* [Extract provided]
>>>>>

With lockdown restrictions easing, and employees from many industries now being advised to return to work, it will be interesting to see how long it takes for traditionally office-based staff to become comfortable enough and indeed required (such has been the success of homeworking) to return to their old office desks and leave their kitchen tables behind.
The government has of course warned that COVID-19 is a long-term problem and that the virus will likely be with us for many more months, if not years, and will continue to spread from person to person if the necessary precautions are not in place.
So, to boost employee confidence and create a safe working environment, businesses must act sensibly and put the safety of their staff, suppliers and customers at the heart of their operation. Central to this will be redefining the office space and how it will work.
So, what will offices look like post-lockdown, and what will become the ‘new normal’ we are hearing so much about?
One-way systems and restricted areas
At the start of lockdown, shops and supermarkets implemented ‘one-way’ systems and 2m marker points to ensure there was a clear flow of traffic and that customers stuck to social distancing guidelines.
As one of the easiest and most cost-effective options, it is likely offices will adopt this approach, in addition to closing off or limiting access to communal spaces, such as kitchens and break-out rooms.

<<<<<

* [Extracted entries]
>>>>>

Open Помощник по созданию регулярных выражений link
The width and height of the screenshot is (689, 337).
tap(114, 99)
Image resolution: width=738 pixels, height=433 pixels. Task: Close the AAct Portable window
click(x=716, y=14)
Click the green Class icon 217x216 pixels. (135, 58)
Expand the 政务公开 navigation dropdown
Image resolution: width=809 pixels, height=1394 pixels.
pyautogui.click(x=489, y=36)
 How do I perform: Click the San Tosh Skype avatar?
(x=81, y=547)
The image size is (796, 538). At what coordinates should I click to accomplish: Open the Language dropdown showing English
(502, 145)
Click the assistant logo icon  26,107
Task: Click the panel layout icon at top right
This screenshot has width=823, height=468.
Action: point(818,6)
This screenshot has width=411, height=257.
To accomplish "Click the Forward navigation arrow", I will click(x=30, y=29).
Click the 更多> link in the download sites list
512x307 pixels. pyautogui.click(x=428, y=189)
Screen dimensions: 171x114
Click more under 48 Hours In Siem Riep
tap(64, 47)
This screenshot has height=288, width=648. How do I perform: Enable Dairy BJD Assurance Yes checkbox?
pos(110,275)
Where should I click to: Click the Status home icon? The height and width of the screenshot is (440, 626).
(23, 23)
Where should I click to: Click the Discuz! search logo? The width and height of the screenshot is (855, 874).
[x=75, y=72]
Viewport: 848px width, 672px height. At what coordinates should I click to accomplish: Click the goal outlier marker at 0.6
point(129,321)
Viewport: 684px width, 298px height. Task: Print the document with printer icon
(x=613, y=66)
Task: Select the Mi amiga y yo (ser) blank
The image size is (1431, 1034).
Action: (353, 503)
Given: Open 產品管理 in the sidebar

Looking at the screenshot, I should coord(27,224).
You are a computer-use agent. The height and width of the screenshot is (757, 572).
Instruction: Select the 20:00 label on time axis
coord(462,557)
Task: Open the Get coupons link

<<<<<

* [Aim of the task]
Rewrite the part of the post-lockdown office text that opens with "The government has" and closes with "not in place.", renaming "COVID-19" to "the coronavirus". The records are separate from the post-lockdown office text.

* [Task response]
The government has of course warned that the coronavirus is a long-term problem and that the virus will likely be with us for many more months, if not years, and will continue to spread from person to person if the necessary precautions are not in place.